Peter Svarre - Strategies for your digital business

   

The reports of the death of the Internet are greatly exaggerated

What I am doing right now is seemingly becoming increasingly antiquated. Writing a blog post is for dinosaurs, whereas writing Twitter updates about X-factor is “a la mode”.

Chris Anderson wrote a Wired article about it and now Global Webindex has recently published a report about the death of the open Internet.

The report is actually very interesting – because it brings real hard core statistics to the debate about the open vs. the closed Internet.

Here is a quote from the executive summary:

The old view of text-based social media, defined by blogs and forums, is being surpassed, moving the impact of social media, from creating content and publishing to sharing other people’s content and ‘live’ opinions about real-world events. In short ‘real-time’ is re-orientating consumer from creator to distributor and moving the focus to traditional media and professional content.

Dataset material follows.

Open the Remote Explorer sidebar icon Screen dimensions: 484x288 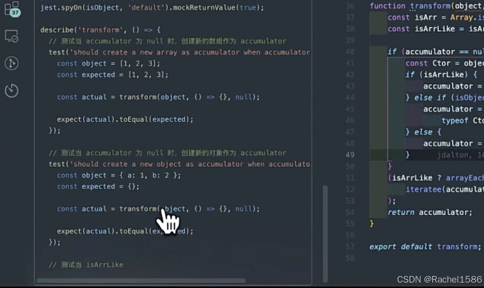[12, 36]
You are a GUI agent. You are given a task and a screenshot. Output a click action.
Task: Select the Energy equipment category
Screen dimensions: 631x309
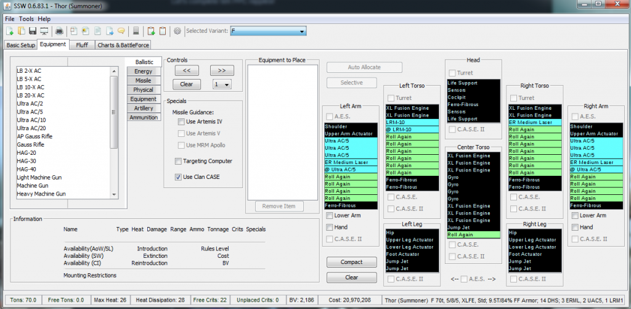pos(144,72)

Basically the authors of the report are saying that the open Internet – which was based on heavy cumbersome content creation like writing a blog – is declining compared with the packaged Internet where professional content producers are back in the driving seat, and the social aspect of the Internet is no longer about content creation but content distribution.

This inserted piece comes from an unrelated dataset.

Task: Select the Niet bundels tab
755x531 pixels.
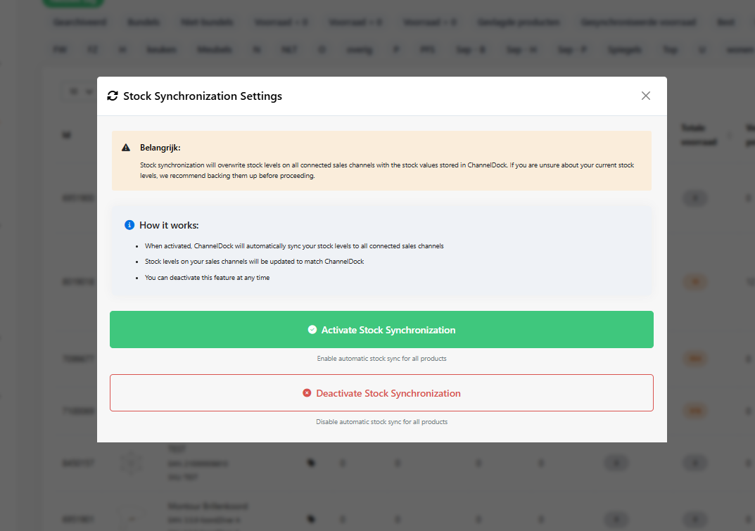Action: (x=207, y=23)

As always, I think that the truth is somewhere in the middle.

Yes – traditional media have found their way onto the Internet, but that is mainly because increased bandwidth has made it possible to consume professional content as opposed to crappy Youtube cute-kitten videos. The pure fact that we can now actually watch movies and TV shows on the Internet has of course had the effect that we are watching more of this stuff online.

And yes – a lot of Internet content are moving into more packaged services on mobile phones, tablet computers, TV’s or dedicated websites, but the fact that people choose packaged services does not mean that the Internet ceases to be open. If you are dissatisfied with your country’s president you will still start a Facebook group or your own Blogspot blog, or if you are really dissatisfied with a restaurant you will still write that really nasty review on Yelp. The Internet has opened a door to radical two-way communication and thousands of new packaged content solutions are not going to change the fact that when push comes to shove, we are all (still) in the driving seat when it comes to content creation.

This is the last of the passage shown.